(Work to complete): Repeat precisely the span of lines below that opens with the line containing "Personal Banking (368, 2332)" and closes with the line containing "[Search] (609, 59)", both included.

(Data records):
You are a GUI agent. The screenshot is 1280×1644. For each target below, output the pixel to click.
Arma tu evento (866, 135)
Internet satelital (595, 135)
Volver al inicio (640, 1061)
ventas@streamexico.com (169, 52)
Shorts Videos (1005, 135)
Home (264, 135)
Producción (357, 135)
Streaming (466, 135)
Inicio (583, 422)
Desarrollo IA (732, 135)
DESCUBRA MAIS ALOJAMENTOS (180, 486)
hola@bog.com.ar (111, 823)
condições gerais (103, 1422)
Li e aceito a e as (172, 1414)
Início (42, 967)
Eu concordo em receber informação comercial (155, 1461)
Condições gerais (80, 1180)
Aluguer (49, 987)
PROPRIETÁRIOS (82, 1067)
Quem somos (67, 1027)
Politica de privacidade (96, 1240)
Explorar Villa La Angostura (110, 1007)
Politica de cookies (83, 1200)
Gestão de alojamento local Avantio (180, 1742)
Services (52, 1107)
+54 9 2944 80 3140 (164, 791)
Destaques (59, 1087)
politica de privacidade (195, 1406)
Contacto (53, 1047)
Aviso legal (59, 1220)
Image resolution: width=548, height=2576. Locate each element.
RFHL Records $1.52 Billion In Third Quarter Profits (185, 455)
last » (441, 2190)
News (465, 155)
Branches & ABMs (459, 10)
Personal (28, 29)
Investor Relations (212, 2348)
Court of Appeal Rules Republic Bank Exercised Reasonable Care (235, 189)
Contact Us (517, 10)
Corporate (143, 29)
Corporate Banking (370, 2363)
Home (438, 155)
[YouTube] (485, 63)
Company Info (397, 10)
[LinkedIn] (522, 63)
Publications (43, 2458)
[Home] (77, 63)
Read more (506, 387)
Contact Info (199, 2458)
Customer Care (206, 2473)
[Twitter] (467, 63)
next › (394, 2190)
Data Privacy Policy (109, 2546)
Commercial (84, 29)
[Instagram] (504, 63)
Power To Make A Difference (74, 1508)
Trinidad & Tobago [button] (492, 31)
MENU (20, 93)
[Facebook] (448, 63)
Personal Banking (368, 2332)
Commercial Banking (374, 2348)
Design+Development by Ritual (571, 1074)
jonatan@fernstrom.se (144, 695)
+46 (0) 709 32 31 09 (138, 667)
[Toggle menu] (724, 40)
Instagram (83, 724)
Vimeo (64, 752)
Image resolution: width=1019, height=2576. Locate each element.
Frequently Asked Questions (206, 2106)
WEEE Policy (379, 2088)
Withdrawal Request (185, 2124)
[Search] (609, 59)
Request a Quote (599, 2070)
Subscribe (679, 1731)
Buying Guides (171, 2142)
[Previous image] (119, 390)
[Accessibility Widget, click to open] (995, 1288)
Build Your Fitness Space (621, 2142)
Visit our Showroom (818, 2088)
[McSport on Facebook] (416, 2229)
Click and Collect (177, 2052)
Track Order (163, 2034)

(Result for this task):
Personal Banking (368, 2332)
Commercial Banking (374, 2348)
Design+Development by Ritual (571, 1074)
jonatan@fernstrom.se (144, 695)
+46 (0) 709 32 31 09 (138, 667)
[Toggle menu] (724, 40)
Instagram (83, 724)
Vimeo (64, 752)
Image resolution: width=1019, height=2576. Locate each element.
Frequently Asked Questions (206, 2106)
WEEE Policy (379, 2088)
Withdrawal Request (185, 2124)
[Search] (609, 59)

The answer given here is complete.